§ EXERCISE PROMPT
Wherever "will" occurs in the entries, copy the line that holds it.

§ EXERCISE DATA
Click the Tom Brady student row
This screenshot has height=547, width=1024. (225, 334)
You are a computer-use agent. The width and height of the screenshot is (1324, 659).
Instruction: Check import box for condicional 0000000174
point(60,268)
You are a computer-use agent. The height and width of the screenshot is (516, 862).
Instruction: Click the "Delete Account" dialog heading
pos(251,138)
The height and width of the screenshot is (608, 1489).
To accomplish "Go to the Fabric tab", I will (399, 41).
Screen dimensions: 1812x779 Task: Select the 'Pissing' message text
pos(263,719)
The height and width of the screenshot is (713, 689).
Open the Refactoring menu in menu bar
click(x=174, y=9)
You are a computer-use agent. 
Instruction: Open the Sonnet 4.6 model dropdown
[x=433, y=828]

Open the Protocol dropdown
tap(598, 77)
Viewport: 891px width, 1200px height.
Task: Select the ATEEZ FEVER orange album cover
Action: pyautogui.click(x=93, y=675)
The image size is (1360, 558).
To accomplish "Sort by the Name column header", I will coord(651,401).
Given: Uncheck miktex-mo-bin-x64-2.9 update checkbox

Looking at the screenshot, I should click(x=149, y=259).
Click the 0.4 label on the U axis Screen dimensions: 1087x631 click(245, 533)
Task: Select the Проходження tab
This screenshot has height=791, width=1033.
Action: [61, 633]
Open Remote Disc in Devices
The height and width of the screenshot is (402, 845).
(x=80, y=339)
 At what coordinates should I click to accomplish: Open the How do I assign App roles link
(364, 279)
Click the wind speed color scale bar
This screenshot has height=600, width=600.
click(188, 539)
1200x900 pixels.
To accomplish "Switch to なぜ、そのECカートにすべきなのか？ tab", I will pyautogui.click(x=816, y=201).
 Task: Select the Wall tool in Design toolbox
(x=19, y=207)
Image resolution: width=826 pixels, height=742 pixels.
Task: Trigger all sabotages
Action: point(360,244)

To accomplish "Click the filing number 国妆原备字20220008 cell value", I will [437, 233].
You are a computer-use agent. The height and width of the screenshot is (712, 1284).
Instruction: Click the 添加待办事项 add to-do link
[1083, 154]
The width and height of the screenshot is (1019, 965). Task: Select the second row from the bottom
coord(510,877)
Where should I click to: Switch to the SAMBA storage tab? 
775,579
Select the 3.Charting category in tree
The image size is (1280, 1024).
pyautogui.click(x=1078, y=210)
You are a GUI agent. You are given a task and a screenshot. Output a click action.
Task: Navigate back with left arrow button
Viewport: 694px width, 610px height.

§ SOLUTION
To accomplish "Go to the Fabric tab", I will (399, 41).
To accomplish "Sort by the Name column header", I will coord(651,401).
To accomplish "Switch to なぜ、そのECカートにすべきなのか？ tab", I will pyautogui.click(x=816, y=201).
To accomplish "Click the filing number 国妆原备字20220008 cell value", I will [437, 233].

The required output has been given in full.